EXERCISE PROMPT —
Please copy the following items word for word, keeping every line unchanged.

Start of ROWS

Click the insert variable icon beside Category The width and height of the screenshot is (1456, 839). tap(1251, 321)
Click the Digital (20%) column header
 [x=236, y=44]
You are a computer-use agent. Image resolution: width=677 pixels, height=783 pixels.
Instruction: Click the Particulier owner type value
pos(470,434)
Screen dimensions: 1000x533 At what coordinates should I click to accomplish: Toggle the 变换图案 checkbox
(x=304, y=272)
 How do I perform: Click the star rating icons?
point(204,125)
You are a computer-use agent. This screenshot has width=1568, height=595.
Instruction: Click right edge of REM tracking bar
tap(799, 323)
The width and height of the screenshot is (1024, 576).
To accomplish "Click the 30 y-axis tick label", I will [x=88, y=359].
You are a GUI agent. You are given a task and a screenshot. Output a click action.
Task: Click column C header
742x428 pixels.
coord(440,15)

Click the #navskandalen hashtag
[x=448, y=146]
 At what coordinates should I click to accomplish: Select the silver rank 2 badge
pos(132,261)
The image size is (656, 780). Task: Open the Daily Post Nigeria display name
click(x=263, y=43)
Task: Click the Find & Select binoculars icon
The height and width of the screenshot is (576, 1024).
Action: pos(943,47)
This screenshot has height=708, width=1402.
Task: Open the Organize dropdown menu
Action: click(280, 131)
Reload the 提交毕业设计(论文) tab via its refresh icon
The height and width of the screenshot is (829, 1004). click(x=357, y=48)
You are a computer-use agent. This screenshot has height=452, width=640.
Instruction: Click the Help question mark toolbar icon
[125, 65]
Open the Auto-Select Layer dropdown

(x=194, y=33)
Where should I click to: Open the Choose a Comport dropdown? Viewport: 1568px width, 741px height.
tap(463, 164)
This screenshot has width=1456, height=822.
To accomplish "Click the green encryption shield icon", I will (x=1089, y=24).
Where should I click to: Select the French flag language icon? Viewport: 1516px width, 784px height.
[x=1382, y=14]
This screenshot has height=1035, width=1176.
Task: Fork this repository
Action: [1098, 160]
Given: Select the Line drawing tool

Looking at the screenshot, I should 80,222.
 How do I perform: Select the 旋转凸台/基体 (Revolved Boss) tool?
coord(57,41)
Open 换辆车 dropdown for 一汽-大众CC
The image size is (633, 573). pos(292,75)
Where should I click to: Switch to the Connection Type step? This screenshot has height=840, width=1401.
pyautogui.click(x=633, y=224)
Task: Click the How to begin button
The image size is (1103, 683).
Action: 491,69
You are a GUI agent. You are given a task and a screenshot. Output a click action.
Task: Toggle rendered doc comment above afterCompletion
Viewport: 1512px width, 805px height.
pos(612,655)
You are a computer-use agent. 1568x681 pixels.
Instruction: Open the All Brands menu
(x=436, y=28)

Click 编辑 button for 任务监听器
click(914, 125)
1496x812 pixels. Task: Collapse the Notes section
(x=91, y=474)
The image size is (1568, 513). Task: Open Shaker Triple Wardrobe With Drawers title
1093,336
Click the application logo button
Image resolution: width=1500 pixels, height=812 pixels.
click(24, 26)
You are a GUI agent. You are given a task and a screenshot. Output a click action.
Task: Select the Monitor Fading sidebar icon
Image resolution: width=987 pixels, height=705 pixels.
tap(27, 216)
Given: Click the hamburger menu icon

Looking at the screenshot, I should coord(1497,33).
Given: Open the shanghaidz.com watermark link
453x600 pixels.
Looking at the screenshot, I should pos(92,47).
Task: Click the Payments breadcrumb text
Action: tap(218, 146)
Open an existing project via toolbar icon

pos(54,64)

End of ROWS

RESPONSE BELOW —
Click the insert variable icon beside Category The width and height of the screenshot is (1456, 839). tap(1251, 321)
Click the Digital (20%) column header
 [x=236, y=44]
You are a computer-use agent. Image resolution: width=677 pixels, height=783 pixels.
Instruction: Click the Particulier owner type value
pos(470,434)
Screen dimensions: 1000x533 At what coordinates should I click to accomplish: Toggle the 变换图案 checkbox
(x=304, y=272)
 How do I perform: Click the star rating icons?
point(204,125)
You are a computer-use agent. This screenshot has width=1568, height=595.
Instruction: Click right edge of REM tracking bar
tap(799, 323)
The width and height of the screenshot is (1024, 576).
To accomplish "Click the 30 y-axis tick label", I will [x=88, y=359].
You are a GUI agent. You are given a task and a screenshot. Output a click action.
Task: Click column C header
742x428 pixels.
coord(440,15)

Click the #navskandalen hashtag
[x=448, y=146]
 At what coordinates should I click to accomplish: Select the silver rank 2 badge
pos(132,261)
The image size is (656, 780). Task: Open the Daily Post Nigeria display name
click(x=263, y=43)
Task: Click the Find & Select binoculars icon
The height and width of the screenshot is (576, 1024).
Action: pos(943,47)
This screenshot has height=708, width=1402.
Task: Open the Organize dropdown menu
Action: click(280, 131)
Reload the 提交毕业设计(论文) tab via its refresh icon
The height and width of the screenshot is (829, 1004). click(x=357, y=48)
You are a computer-use agent. This screenshot has height=452, width=640.
Instruction: Click the Help question mark toolbar icon
[125, 65]
Open the Auto-Select Layer dropdown

(x=194, y=33)
Where should I click to: Open the Choose a Comport dropdown? Viewport: 1568px width, 741px height.
tap(463, 164)
This screenshot has width=1456, height=822.
To accomplish "Click the green encryption shield icon", I will (x=1089, y=24).
Where should I click to: Select the French flag language icon? Viewport: 1516px width, 784px height.
[x=1382, y=14]
This screenshot has height=1035, width=1176.
Task: Fork this repository
Action: [1098, 160]
Given: Select the Line drawing tool

Looking at the screenshot, I should 80,222.
 How do I perform: Select the 旋转凸台/基体 (Revolved Boss) tool?
coord(57,41)
Open 换辆车 dropdown for 一汽-大众CC
The image size is (633, 573). pos(292,75)
Where should I click to: Switch to the Connection Type step? This screenshot has height=840, width=1401.
pyautogui.click(x=633, y=224)
Task: Click the How to begin button
The image size is (1103, 683).
Action: 491,69
You are a GUI agent. You are given a task and a screenshot. Output a click action.
Task: Toggle rendered doc comment above afterCompletion
Viewport: 1512px width, 805px height.
pos(612,655)
You are a computer-use agent. 1568x681 pixels.
Instruction: Open the All Brands menu
(x=436, y=28)

Click 编辑 button for 任务监听器
click(914, 125)
1496x812 pixels. Task: Collapse the Notes section
(x=91, y=474)
The image size is (1568, 513). Task: Open Shaker Triple Wardrobe With Drawers title
1093,336
Click the application logo button
Image resolution: width=1500 pixels, height=812 pixels.
click(24, 26)
You are a GUI agent. You are given a task and a screenshot. Output a click action.
Task: Select the Monitor Fading sidebar icon
Image resolution: width=987 pixels, height=705 pixels.
tap(27, 216)
Given: Click the hamburger menu icon

Looking at the screenshot, I should coord(1497,33).
Given: Open the shanghaidz.com watermark link
453x600 pixels.
Looking at the screenshot, I should pos(92,47).
Task: Click the Payments breadcrumb text
Action: tap(218, 146)
Open an existing project via toolbar icon

pos(54,64)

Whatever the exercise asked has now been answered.